Research Project: Sustainable Production and Pest Management Practices for Nursery, Greenhouse, and Protected Culture Crops

Location: Application Technology Research

Title: Evaluating kaolin clay as a potential substance for ISO sprayer cleaning system tests

item ROMAN, CARLA - The Ohio State University
item Jeon, Hongyoung
item Zhu, Heping
item OZKAN, ERDAL - The Ohio State University

Submitted to: Applied Engineering in Agriculture
Publication Type: Peer Reviewed Journal
Publication Acceptance Date: 5/5/2023
Publication Date: 6/20/2023
Citation: Roman, C., Jeon, H., Zhu, H., Ozkan, E. 2023. Evaluating kaolin clay as a potential substance for ISO sprayer cleaning system tests. Applied Engineering in Agriculture. 39(3):347-358.

Interpretive Summary: Meeting sprayer ISO cleanout standards is critical for US sprayer manufacturers to export their sprayer to overseas. However, ISO cleanout standards for sprayers are outdated and contain insufficient technical details to interpret their test results which limits US manufacturers to develop and evaluate their sprayers with ISO standards. Laboratory instruments, spectrophotometer and fluorometer, were identified and evaluated with testing materials to address such ambiguity in ISO standards and provide technical details on predicting sample concentrations. The study outcomes showed the laboratory spectrophotometer had sufficient performance to detect the materials and the linear regression model developed from its outcomes showed less than 5% of prediction errors to predict the sample concentrations for one of testing materials. This information will be useful to US agricultural equipment manufacturers to develop and evaluate their future sprayers to meet the ISO standard.

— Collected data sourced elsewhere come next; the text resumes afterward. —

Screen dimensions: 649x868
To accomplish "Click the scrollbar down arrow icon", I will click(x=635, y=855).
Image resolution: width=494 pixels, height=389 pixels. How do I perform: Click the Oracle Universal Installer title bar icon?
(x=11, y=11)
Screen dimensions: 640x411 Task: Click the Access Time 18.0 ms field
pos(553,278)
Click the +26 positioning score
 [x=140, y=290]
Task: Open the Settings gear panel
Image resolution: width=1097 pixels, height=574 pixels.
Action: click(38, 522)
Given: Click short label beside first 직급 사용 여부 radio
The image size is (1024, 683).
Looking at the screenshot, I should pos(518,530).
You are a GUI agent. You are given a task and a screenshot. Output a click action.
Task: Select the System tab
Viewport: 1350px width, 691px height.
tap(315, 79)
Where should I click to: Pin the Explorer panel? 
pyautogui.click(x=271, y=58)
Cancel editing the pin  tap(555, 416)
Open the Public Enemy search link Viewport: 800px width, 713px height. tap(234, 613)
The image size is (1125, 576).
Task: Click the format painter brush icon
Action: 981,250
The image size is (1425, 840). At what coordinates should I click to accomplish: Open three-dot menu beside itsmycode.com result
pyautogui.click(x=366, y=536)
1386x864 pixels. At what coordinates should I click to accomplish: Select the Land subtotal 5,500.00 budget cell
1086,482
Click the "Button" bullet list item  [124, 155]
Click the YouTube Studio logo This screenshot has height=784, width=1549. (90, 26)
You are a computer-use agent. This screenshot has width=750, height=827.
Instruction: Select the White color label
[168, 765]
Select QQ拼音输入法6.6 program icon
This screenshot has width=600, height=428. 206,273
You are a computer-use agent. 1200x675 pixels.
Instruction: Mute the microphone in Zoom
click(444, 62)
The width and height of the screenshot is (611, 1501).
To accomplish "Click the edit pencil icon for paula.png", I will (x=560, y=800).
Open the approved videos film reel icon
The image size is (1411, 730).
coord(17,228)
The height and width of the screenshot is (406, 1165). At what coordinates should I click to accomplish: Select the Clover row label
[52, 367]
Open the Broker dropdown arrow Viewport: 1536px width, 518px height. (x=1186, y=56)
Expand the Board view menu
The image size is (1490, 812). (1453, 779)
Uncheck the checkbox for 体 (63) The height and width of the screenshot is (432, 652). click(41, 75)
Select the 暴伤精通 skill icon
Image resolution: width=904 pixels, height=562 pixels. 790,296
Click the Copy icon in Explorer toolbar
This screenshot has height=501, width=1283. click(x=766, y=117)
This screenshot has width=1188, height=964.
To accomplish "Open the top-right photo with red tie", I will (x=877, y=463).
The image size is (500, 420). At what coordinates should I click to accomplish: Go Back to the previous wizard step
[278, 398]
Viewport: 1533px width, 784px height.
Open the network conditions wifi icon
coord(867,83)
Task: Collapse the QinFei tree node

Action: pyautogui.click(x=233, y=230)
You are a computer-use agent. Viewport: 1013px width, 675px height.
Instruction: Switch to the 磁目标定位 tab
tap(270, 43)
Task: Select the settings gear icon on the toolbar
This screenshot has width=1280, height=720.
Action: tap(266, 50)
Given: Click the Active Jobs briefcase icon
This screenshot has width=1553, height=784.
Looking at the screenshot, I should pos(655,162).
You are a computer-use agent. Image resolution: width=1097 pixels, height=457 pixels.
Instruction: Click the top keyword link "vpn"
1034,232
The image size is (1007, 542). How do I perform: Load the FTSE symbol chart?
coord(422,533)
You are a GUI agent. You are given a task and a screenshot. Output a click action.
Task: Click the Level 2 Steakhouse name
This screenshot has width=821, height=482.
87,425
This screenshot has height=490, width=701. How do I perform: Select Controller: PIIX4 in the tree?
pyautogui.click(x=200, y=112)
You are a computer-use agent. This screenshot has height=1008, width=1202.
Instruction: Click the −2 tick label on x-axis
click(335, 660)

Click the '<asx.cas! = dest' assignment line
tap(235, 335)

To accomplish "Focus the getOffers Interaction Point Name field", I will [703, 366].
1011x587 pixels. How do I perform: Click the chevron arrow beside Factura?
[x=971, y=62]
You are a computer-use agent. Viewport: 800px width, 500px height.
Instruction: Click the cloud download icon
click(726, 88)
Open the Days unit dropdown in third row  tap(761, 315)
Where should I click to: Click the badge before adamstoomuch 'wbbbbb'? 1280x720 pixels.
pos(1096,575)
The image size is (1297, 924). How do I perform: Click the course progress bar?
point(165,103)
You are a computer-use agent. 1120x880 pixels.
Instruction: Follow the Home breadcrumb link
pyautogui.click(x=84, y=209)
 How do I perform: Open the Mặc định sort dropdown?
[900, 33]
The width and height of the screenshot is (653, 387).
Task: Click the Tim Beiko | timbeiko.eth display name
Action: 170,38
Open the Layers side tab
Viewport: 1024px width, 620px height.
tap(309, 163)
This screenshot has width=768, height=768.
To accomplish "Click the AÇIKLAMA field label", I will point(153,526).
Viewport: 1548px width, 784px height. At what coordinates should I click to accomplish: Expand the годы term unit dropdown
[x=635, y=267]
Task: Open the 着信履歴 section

Technical Abstract: ASP® 602 (kaolin clay) was evaluated as an alternate material for performing ISO 22368-1 sprayer clean out test standard. Recommendations for sample homogenization, measurement temperature and sample sizes to address potential concerns or technical challenges in assaying ASP® 602 samples were provided under relevant conditions. Linear regression models for predicting ASP® 602 concentrations from 0 to 100 ppm (mg·L-1) in sample mixtures were developed using outputs from a spectrophotometer and two different turbidimeters. Test results showed that the three instruments could measure ASP® 602 concentrations as low as 2 ppm. Validations of the developed models showed approximation errors were 0.9% to 24.6% and 0.1% to 18.4% for the spectrophotometer and the turbidimeters, respectively. However, their maximum absolute errors were less than 3.7 ppm for the spectrophotometer and 2.3 ppm for the turbidimeters within the validation range. Two agitation and cleaning systems of a sprayer were evaluated with ASP® 602 following the ISO 22368-1 clean out procedure. Residue reduction factors from the initial mixture concentration were 163 for one system which did not meet ISO 16119-2 environmental requirement (factor over 400) and 819 for the other system which exceeded the requirement. Analysis results of ASP® 602 samples from ISO 22368-1 clean out tests showed that ASP® 602 could be used as a potential testing substance to evaluate and differentiate the performance of agitation and cleaning systems of sprayers.